Berlinale Doch das Böse gibt es nicht
Während seines Urlaubs hält der Rekrut ­Javad (Mohammad Valizadegan) um die Hand seiner Freundin (­Darya ­Moghbeli) an. Foto: Grandfilm

DIE MACHT LIEGT IM NEINSAGEN

Egal, wie sie sich schlussendlich entscheiden: Rasoulof, selbst Regimekritiker und politischer Dissident, bringt viel Empathie für seine vier Protagonisten auf. Er zeigt sie nicht als kaltblütige Mörder, sondern als resignierte, allmählich abstumpfende Durchschnittsmenschen; als Familienväter, die ihre Frauen und Kinder nach getaner Arbeit zum Pizzaessen einladen. Hannah Arendts Theorie von der „Banalität des Bösen“ sei in seine Überlegungen für den Film mit eingeflossen, sagte der Regisseur 2020 in einem Interview. Umso stärker wirken im Kontrast dazu jene Figuren, die moralisch handeln und argumentieren: „Deine Macht liegt im Neinsagen“, rät eine Frau dem Soldaten Javad angesichts seines Dilemmas.

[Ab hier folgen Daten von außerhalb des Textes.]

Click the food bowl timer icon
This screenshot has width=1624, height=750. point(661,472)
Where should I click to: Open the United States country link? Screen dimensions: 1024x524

Die Form des Films – vier lose zusammenhängende Geschichten – ergibt sich aus den Produktionsbedingungen in Iran, wo seit der Islamischen Revolution 1979 de facto keine Kunstfreiheit herrscht. Drehbücher werden vom Kulturministerium geprüft, regimekritische Stimmen rigoros zensiert. Doch Rasoulof fand ein Schlupfloch: Statt eines Drehbuchs für einen Langfilm legte er Skripte für vier Kurzfilme vor, als deren Autoren seine Regieassistenten zeichneten. „Bei Kurzfilmen sehen die Behörden nicht so genau hin“, verriet er. Am Set tauchte er verkleidet auf; von öffentlichen Drehorten mit erhöhter Polizeipräsenz, etwa dem Teheraner Flughafen, blieb er fern.  

 

Berlinale Doch das Böse gibt es nicht
Regisseur ­Mohammad Rasoulof wurde wegen Propaganda gegen den Staat verurteilt. Foto: Grandfilm

Als „Doch das Böse gibt es nicht“ im März 2020 bei der Berlinale als Bester Film geehrt wurde, konnte der Iraner nicht teilnehmen: Die Behörden hatten seinen Pass eingezogen und ließen ihn nicht ausreisen. Im März 2022 wurde ­Rasoulof inhaftiert, nachdem er mit anderen Filmschaffenden in einem offenen Brief die steigende Polizeigewalt in Iran angeklagt hatte. Als der mutmaßliche Mord an der Kurdin ­Jina ­Mahsa ­Amini im September 2022 landesweite Demonstrationen auslöste, saß Rasoulof im Teheraner Evin-Gefängnis für politische Gefangene. Im März wurde er aus Gesundheitsgründen entlassen, ausreisen durfte er seither nicht. Während der Widerstand im Land anhält, erhöht das Regime den Druck: Die Zahl der Hinrichtungen stieg seit 2021 um 75 Prozent auf über 582.